Tabletop Games in the midst of Quarantine


Story by Roger Moore

Not that quarantines, self-isolation, or shelter-in-place orders are things we hope for, but they can allow for a trip down memory lane. Being stuck at home means a chance to finally organize that extra bedroom or storage facility or to get that flower bed in the backyard shining bright. But, instead of heading out for dinner or to a movie or anything outside the boundaries of your driveway, evenings and weekends mean hunkering down in front of the television or with a good book.
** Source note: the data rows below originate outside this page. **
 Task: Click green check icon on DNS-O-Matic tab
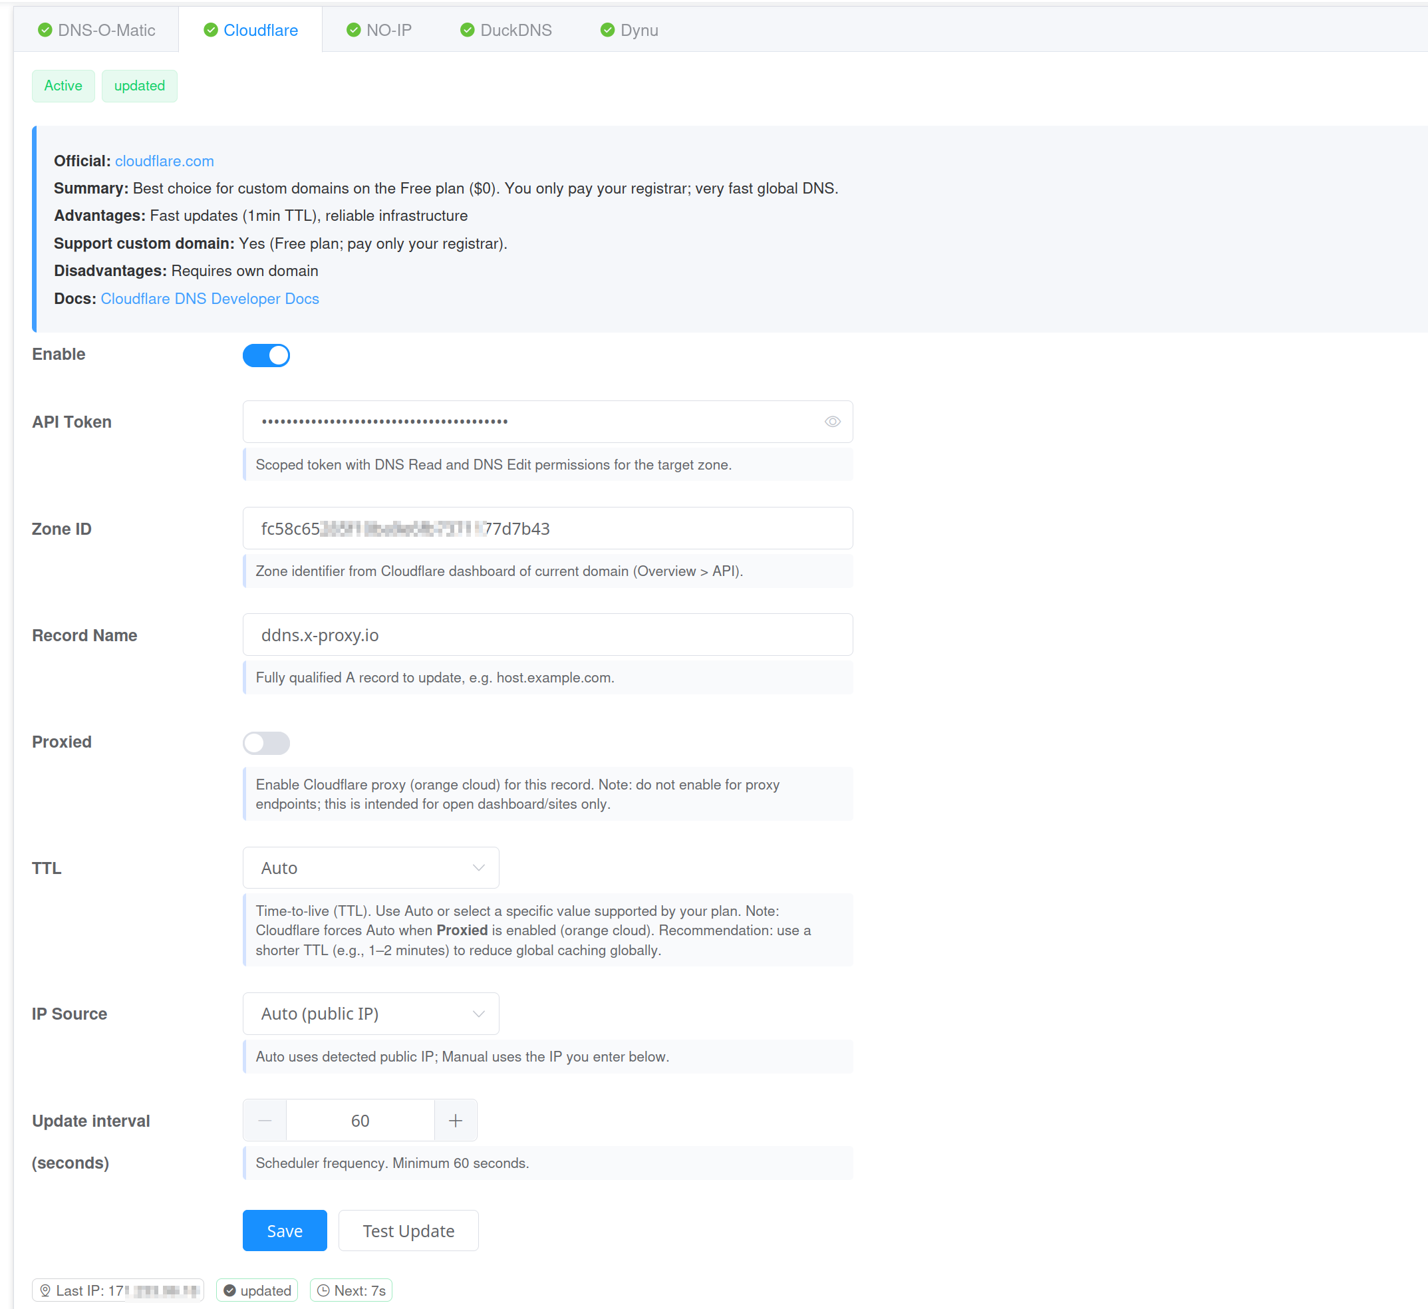45,30
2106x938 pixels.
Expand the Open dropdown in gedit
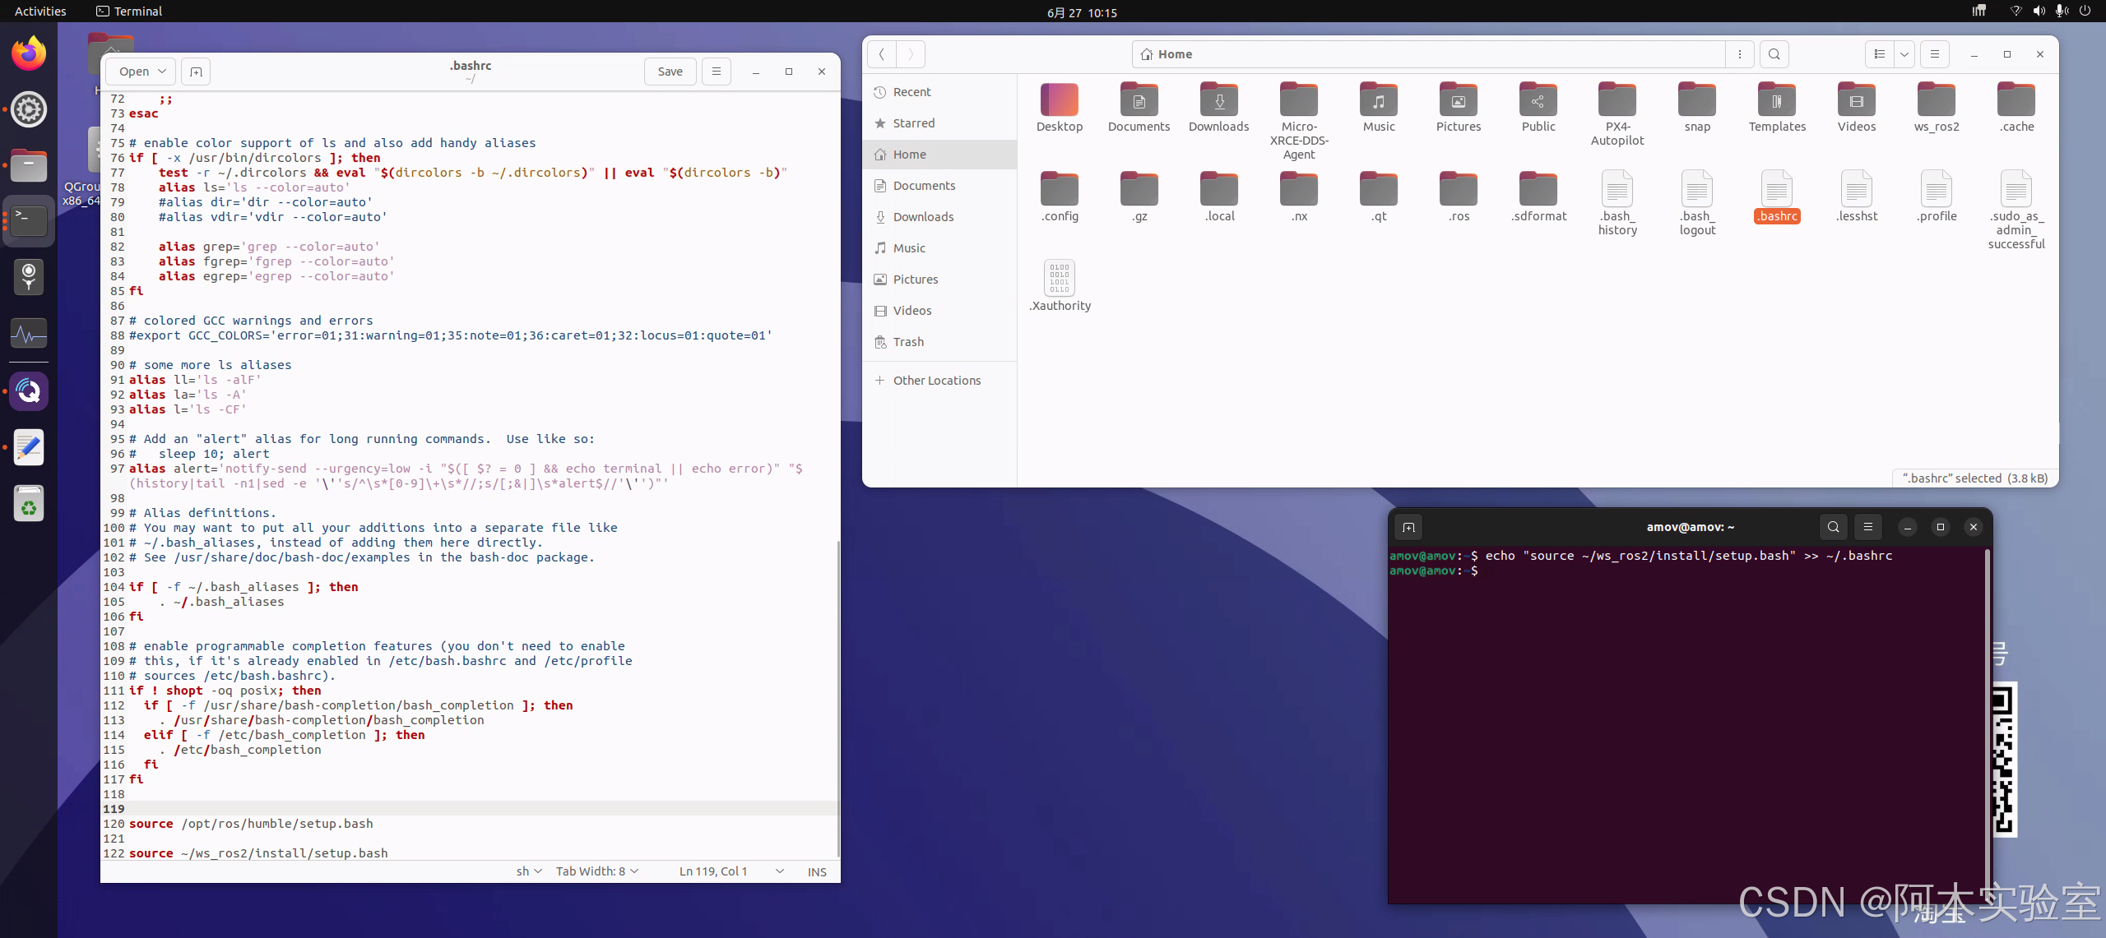click(x=162, y=72)
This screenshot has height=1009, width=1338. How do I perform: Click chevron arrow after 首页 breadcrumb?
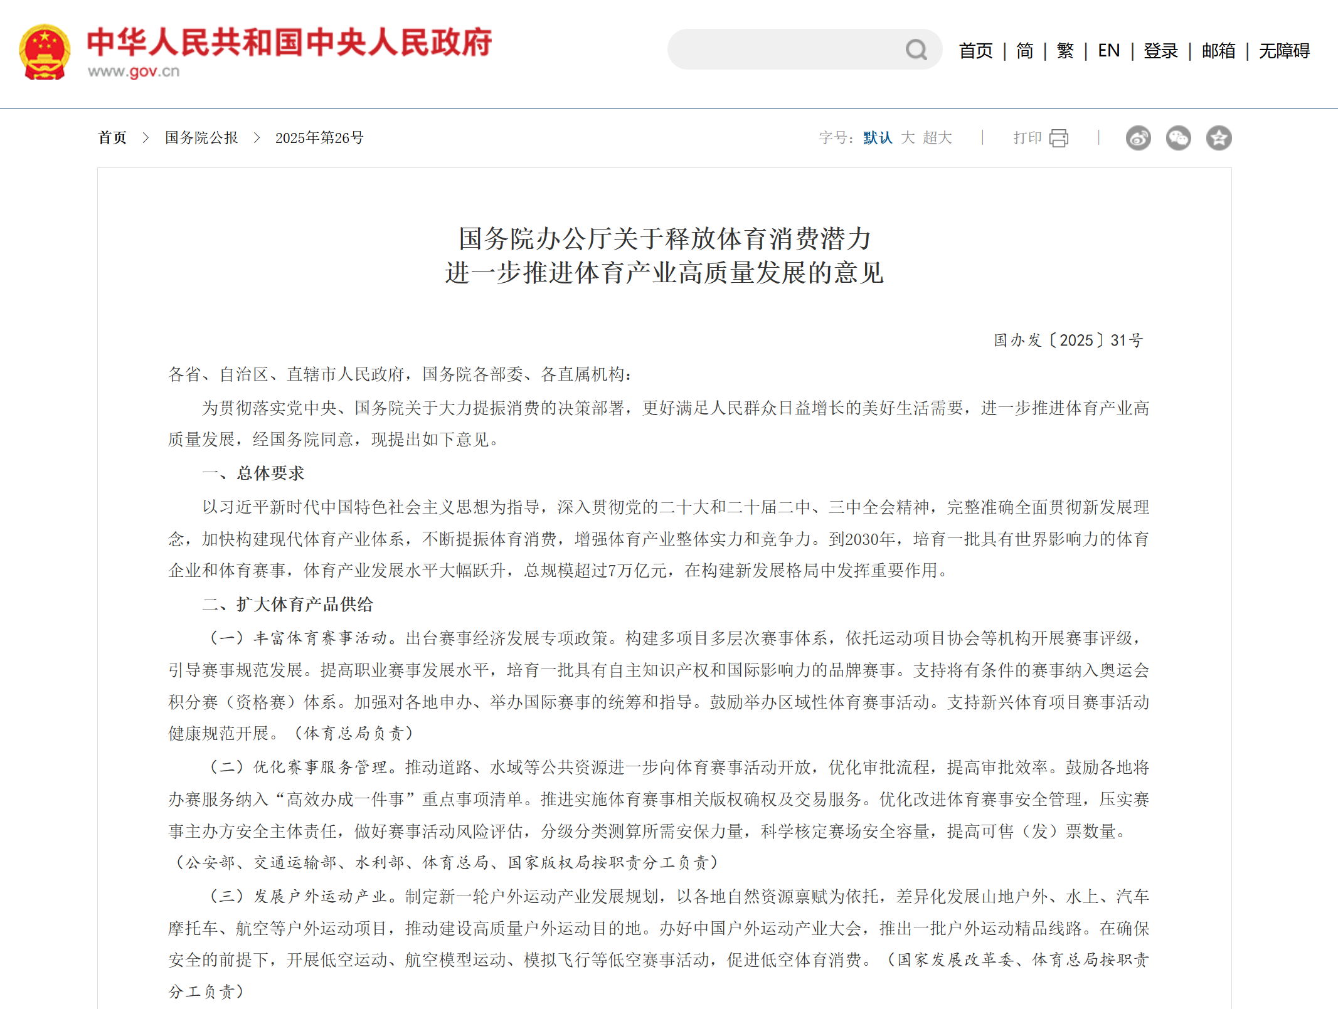pyautogui.click(x=146, y=138)
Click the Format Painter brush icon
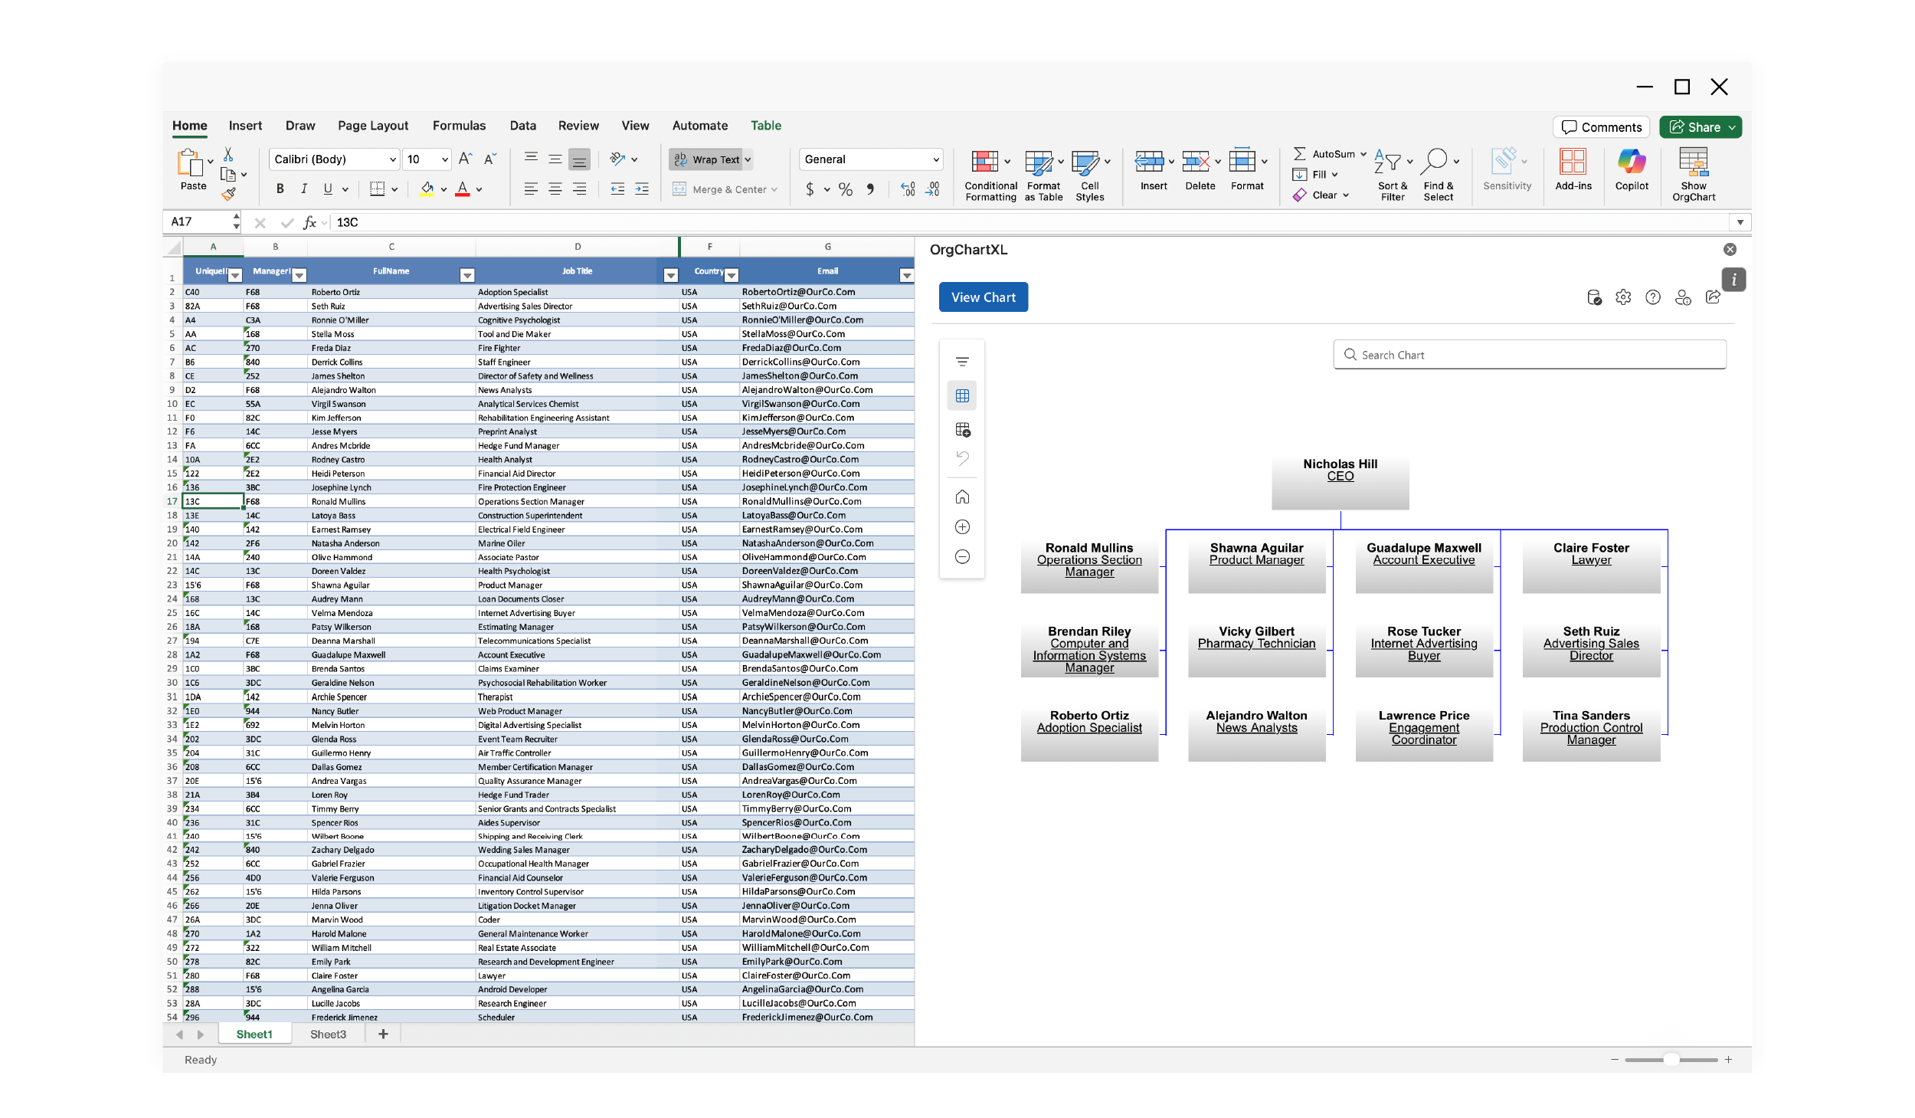Image resolution: width=1915 pixels, height=1118 pixels. pos(228,195)
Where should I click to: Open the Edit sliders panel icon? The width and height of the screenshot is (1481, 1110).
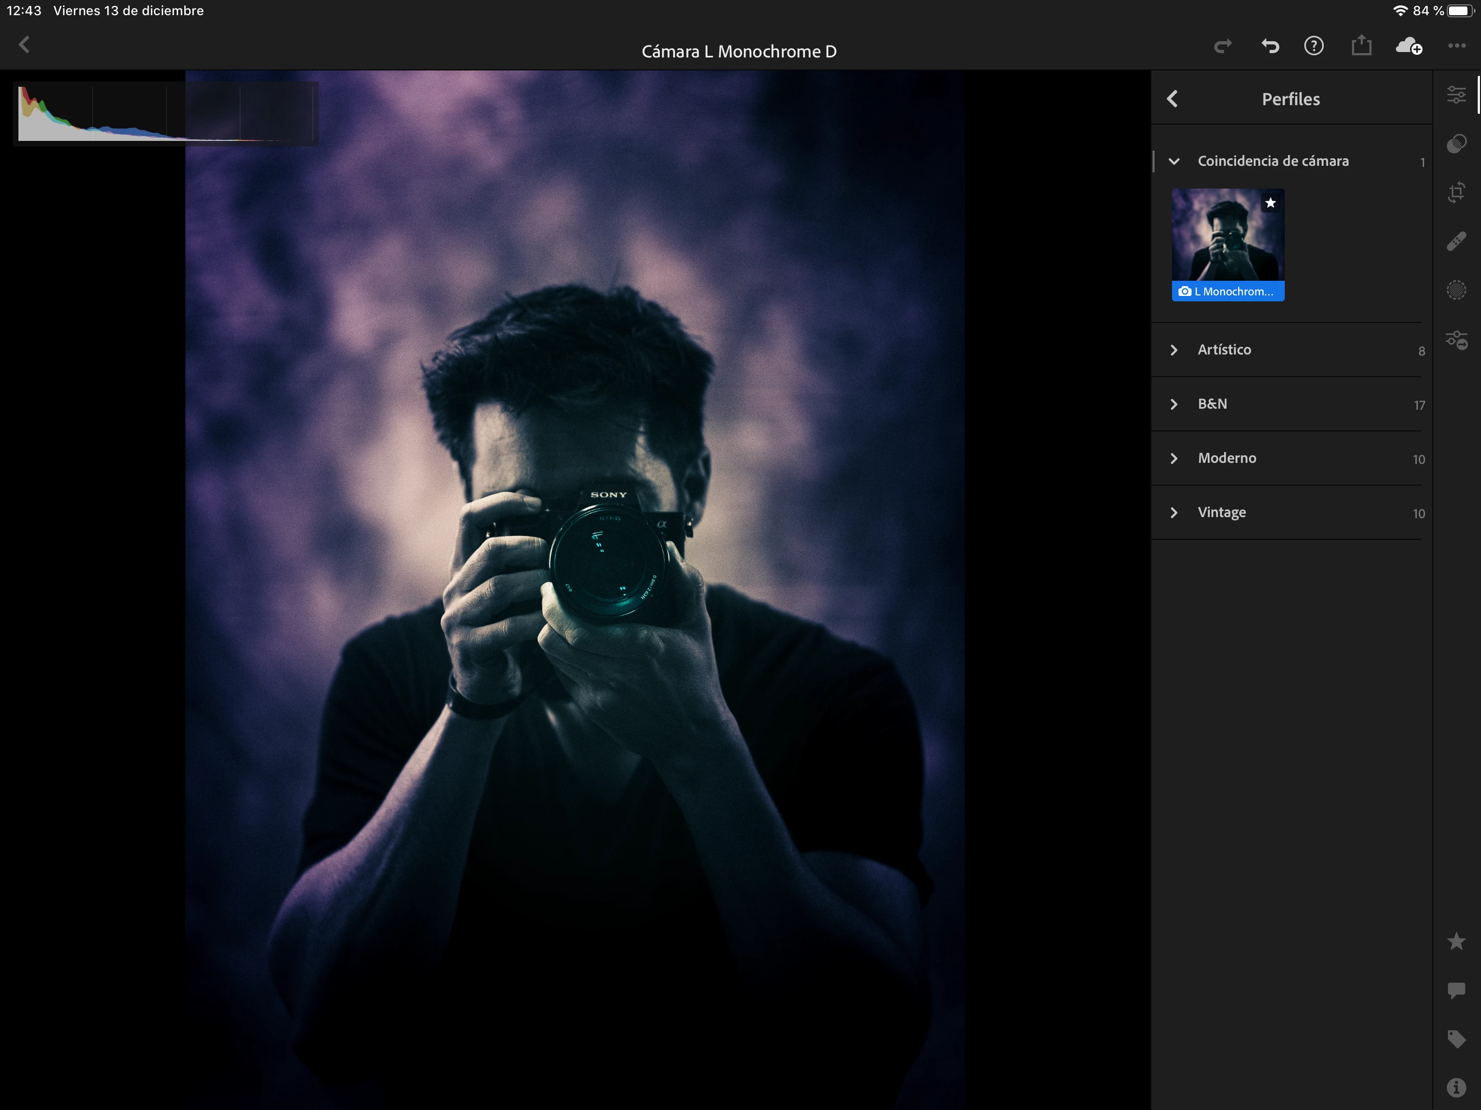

It can also mean digging out and dusting off the board games you have not played since the 1990s. One of those, at least one in my “games closet” just happened to be developed in Stillwater by a former Hideaway dishwasher. In the early 1970s, Gary Gabriel worked at Hideaway Pizza and evenings were often spent playing chess and checkers on the checkerboard tablecloths of Hideaway fame. In conversation with other like-minded gamers, Pente was born. Gabriel sent his idea for the new game to prominent game companies – he was rejected. Confident the game was a keeper, Gabriel and his van hit craft fairs and trade shows around the country. In 1979 Pente Games was incorporated and a small staff of recent Oklahoma State graduates helped the founder. By 1983, a million copies of Pente had been sold. A 1983 article in Inc. Magazine points out that boxer Sugar Ray Leonard, publisher Hugh Hefner, and President Ronald Reagan were among the players. Pente was and is not intended for social distancing, but it certainly helps pass the time. It also requires patience, something sometimes lost to the video-game generations of the last three decades.

What other old classics are on the game’s closet shelf or ready for re-introduction to the dining room table?

Backgammon, according to some, can be traced to Ancient Mesopotamian and Egyptian cultures. The Byzantines, around the middle of the fifth century AD, left evidence of the game that requires some good dice-rolling and a bit of luck. No luck is required for chess, a strategy game that dates to before the seventh century AD. Patience is an understatement regarding the rules of chess. Memories of mid-1990s chess marathons that started in the evening and finished with the sunrise against my nemesis showed my lack of “Grand Master” ability.

Monopoly. Sorry. Clue. Add Cards Against Humanity and you have a weekend full of appropriate – and sometimes inappropriate – entertainment. What about a deck of cards? There are endless possibilities. For instance, how about continuing a game of Gin Rummy that started in a Las Vegas airport in 2007? Shelter-in-place is a great time to cut into your spouse’s 25,270 to 23,225 lead. That same deck of cards has seen thousands of games of Solitaire. Of course, the app on your phone is easier and does not require a flat surface, but that is another story for another month.

Sports board games have been replaced by video games – or so you would think. In 1977, while browsing at the old Game Shop in Cimarron Plaza, probably before dinner at Wyatt’s Cafeteria, I came across APBA and its baseball, football, golf, bowling, and basketball board games. A game of baseball, any season dating to the days of Ty Cobb, can be played in less than 15 minutes. Roll some dice, check a player’s card, reference the pitcher’s grade, look at the situational boards and you have baseball in the friendly confines of your dining room or office. Want to play the 1927 New York Yankees against the 1977 Pittsburgh Pirates? With APBA all fantasy is possible. One would be amazed at the folks with similar passions. Facebook and social media have brought these sports board game enthusiasts together. A visually-stimulated culture and the amazing graphics of modern video games mean sports board games are left to those of us who prefer a book to the movie of sorts.

Is it possible that board games can teach lessons? Not that Monopoly will turn you into an investment banker or Wall Street wonder, but it might teach some fundamentals in money management. It’s not too far-fetched to think that successful realtors began their training with an intense game against siblings. Risk, another game of patience and strategy, did not create our military leaders, but, again, do you think any of them ever played a six-hour game, trying to hold on to Europe or the massive expanse of Asia? What does the game of Sorry provide? Maybe a lesson in cruelty and how one’s fortune can change with the roll of a die.It is fascinating to wonder how our board games developed in the minds of the inventors. If I like it, will others? How many actual games, like American baseball, are conglomerates of other games brought by immigrants from Ireland, Scotland, and England? For Gary Gabriel, hanging out with his buddies at the Hideaway in the early 1970s, the game of Pente came to fruition. A half-century later it is still being played on dining room tables around the world. It is safe to say that board games are a part of our past, present, and future. Is there another dishwasher tinkering with an idea? Perhaps during the first quarter of 2020, there is a creative mind developing a game that will be played a century from now.